The writing shines. McHugh negotiates the world through her characters, and the clean prose captures Zhang’s voice well, along with the voices of the colonists. Sophisticated philosophical and emotional truths are communicated in Zen-like essence. San-xiang, the boss’ daughter, shares a personal insight and the emotional core of the book:
“‘I used to think I was unhappy because my father was in trouble and we had to come here, but now I don’t think it makes any difference. If you’re a certain kind of person, you’ll be unhappy wherever you are.’
I have no doubt she considers herself that certain kind of person…
It doesn’t make any difference if you did or you didn’t,’ [go to China] she says, ‘because you would still be you. And if you were unhappy here, you’d be unhappy there.“
Zhang at dinner with his mother encapsulates years of history in one short meal:
“‘It’s a lie,’ I say, ‘and you always told me that a lie always creates complications.’ But my face is a lie as well, and she condoned that. I am sure she hears the accusation, but we never talk about my mother’s contradictions.
She does not touch me, although for a moment I think she is going to cover my hand with hers and I am afraid.“
My trouble with the structure of China Mountain Zhang is not the writing, nor the characters. In her post on Tor, writer Jo Walton calls the style of China Mountain Zhang a ‘mosaic novel,’ and goes on to call it one of the best mosaic novels ever written. After doing a little research on the term, I’d have to disagree with her; interestingly, my difficulties with the book are same reasons it doesn’t quite work as a mosaic. The term ‘mosaic novel’ refers to a collection of stories “with the aim of telling a linear story from beginning to end” despite each individual chapter reflecting multiple viewpoints or styles (sadly, at least according to academia, I’m quoting Wikipedia here).

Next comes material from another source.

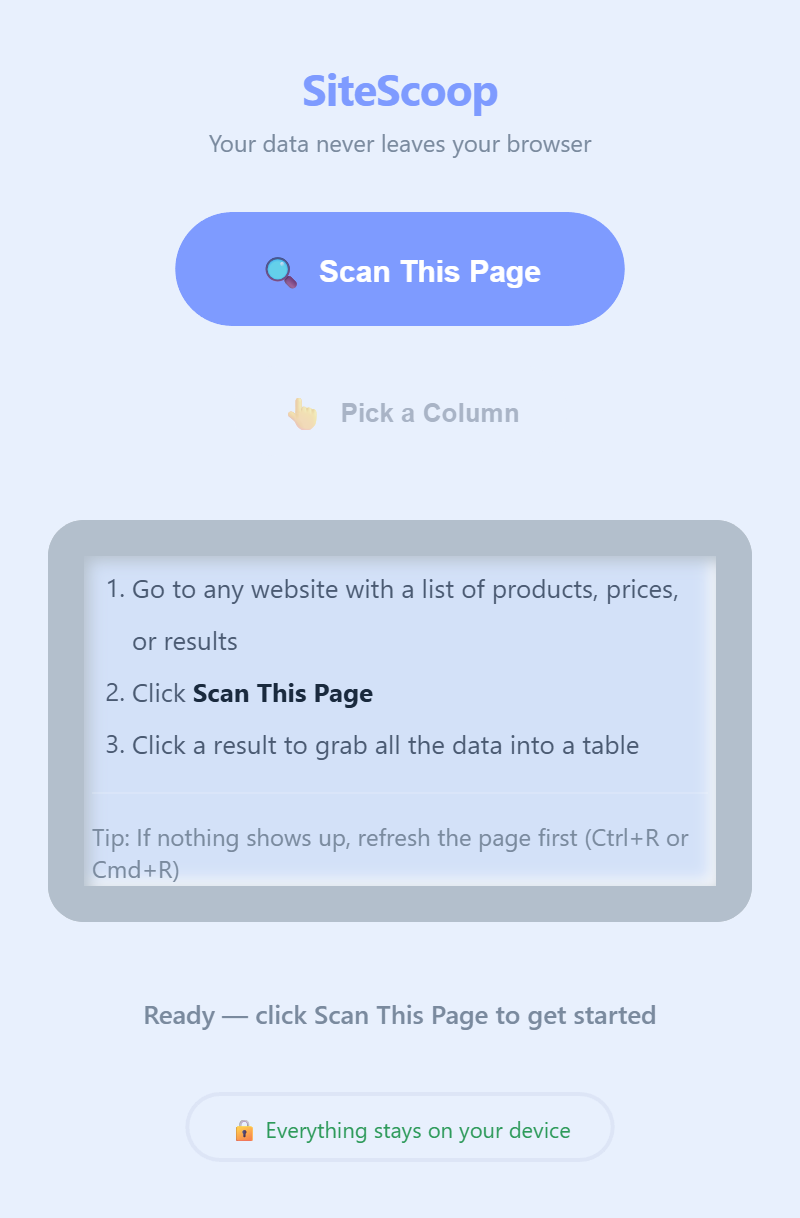
Task: Click the Ready status message
Action: point(400,1015)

Much like it’s visual art equivalent, intention is to create an uniform whole out of individual pieces.
However, the undeniable focus of the book is Zhang, both in title and subject. In a linear timeline about a decade long, we follow Zhang through a significant emotional and professional development. Out of a multitude of chapters, there are only four where he is on the periphery, guest appearance only: a story about a cyber-kite flier, Angel; one centering on an ‘ugly’ Chinese woman, San-xiang, who seeks genetic modification; and two set on Mars, one focused on each member of a farming collective couple, Martine and Alexi. The flier’s story is interesting, but thematically peripheral. The Martian couple’s story collective story gives insight into the new society and is satisfactorily self-contained. San-xiang’s explores issues attractiveness post-genetic modification. Given that the title is the main character’s name, and the bulk of the collection is focused on Zhangs’s viewpoint, growth and experience, as a book it doesn’t quite achieve the goal of the mosaic, but also falls strangely short of linear narrative.
My one other concern is
However, those are rather small issues given the excellent characterization and well-thought out vision of the future. Highly recommended for fans of dystopias as well as anyone who loves a good story.